## A run of records
----

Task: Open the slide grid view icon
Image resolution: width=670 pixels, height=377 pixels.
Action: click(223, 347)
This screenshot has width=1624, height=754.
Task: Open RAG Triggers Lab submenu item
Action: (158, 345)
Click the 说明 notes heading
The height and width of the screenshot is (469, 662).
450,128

----

## Exercise description
Turn every line of the listing into a numbered list, leaving out any blank lines.

## Finished exercise
1. Task: Open the slide grid view icon
2. Image resolution: width=670 pixels, height=377 pixels.
3. Action: click(223, 347)
4. This screenshot has width=1624, height=754.
5. Task: Open RAG Triggers Lab submenu item
6. Action: (158, 345)
7. Click the 说明 notes heading
8. The height and width of the screenshot is (469, 662).
9. 450,128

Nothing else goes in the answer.